Changing practice patterns of Gamma Knife versus linear accelerator-based stereotactic radiosurgery for brain metastases in the US

Henry S Park, Elyn H Wang, Charles E Rutter, Christopher D Corso, Veronica L Chiang, James B Yu
Journal of Neurosurgery 2016, 124 (4): 1018-24

OBJECTIVE: Single-fraction stereotactic radiosurgery (SRS) is a crucial component in the management of limited brain metastases from non-small cell lung cancer (NSCLC). Intracranial SRS has traditionally been delivered using a frame-based Gamma Knife (GK) platform, but stereotactic modifications to the linear accelerator (LINAC) have made an alternative approach possible. In the absence of definitive prospective trials comparing the efficacy and toxicities of treatment between the 2 techniques, nonclinical factors (such as technology accessibility, costs, and efficiency) may play a larger role in determining which radiosurgery system a facility may choose to install. To the authors' knowledge, this study is the first to investigate national patterns of GK SRS versus LINAC SRS use and to determine which factors may be associated with the adoption of these radiosurgery systems.

METHODS: The National Cancer Data Base was used to identify patients > 18 years old with NSCLC who were treated with single-fraction SRS to the brain between 2003 and 2011. Patients who received "SRS not otherwise specified" or who did not receive a radiotherapy dose within the range of 12-24 Gy were excluded to reduce the potential for misclassification. The chi-square test, t-test, and multivariable logistic regression analysis were used to compare potential demographic, clinicopathologic, and health care system predictors of GK versus LINAC SRS use, when appropriate.

RESULTS: This study included 1780 patients, among whom 1371 (77.0%) received GK SRS and 409 (23.0%) underwent LINAC SRS. Over time, the proportion of patients undergoing LINAC SRS steadily increased, from 3.2% in 2003 to 30.8% in 2011 (p < 0.001). LINAC SRS was adopted more rapidly by community versus academic facilities (overall 29.2% vs 17.2%, p < 0.001). On multivariable analysis, 4 independent predictors of increased LINAC SRS use emerged, including year of diagnosis in 2008-2011 versus 2003-2007 (adjusted OR [AOR] 2.04, 95% CI 1.52-2.73, p < 0.001), community versus academic facility type (AOR 2.04, 95% CI 1.60-2.60, p < 0.001), non-West versus West geographic location (AOR 4.50, 95% CI 2.87-7.09, p < 0.001), and distance from cancer reporting facility of < 20 versus ≥ 20 miles (AOR 1.57, 95% CI 1.21-2.04, p = 0.001).

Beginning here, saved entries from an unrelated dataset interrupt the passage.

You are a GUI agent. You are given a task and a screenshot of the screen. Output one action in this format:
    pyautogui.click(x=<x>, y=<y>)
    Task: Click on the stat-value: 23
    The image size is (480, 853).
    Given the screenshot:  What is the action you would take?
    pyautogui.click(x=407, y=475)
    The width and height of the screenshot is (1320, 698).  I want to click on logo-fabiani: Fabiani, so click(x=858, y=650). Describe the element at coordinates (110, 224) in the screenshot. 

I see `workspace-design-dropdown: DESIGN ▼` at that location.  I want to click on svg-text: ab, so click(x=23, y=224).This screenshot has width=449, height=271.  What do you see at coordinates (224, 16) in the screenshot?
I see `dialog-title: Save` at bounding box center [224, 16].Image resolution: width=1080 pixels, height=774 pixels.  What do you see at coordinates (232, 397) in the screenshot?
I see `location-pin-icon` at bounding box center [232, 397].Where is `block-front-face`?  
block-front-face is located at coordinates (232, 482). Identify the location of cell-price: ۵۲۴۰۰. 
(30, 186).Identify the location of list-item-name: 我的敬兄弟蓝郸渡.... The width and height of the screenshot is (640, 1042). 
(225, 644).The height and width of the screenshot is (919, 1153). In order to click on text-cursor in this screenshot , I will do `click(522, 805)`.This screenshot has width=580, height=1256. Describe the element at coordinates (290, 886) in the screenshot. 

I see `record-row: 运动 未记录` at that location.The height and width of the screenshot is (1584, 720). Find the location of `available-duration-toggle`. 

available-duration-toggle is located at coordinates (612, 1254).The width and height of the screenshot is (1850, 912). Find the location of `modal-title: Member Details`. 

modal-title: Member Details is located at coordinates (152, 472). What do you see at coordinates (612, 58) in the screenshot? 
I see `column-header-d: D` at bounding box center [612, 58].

CONCLUSIONS: GK remains the most commonly used single-fraction SRS modality for NSCLC brain metastases in the US. However, LINAC-based SRS has been rapidly disseminating in the past decade, especially in the community setting. Wide geographic variation persists in the distribution of GK and LINAC SRS cases. Further comparative effectiveness research will be needed to evaluate the impact of these shifts on SRS-related toxicities, local control, and survival, as well as treatment costs and efficiency.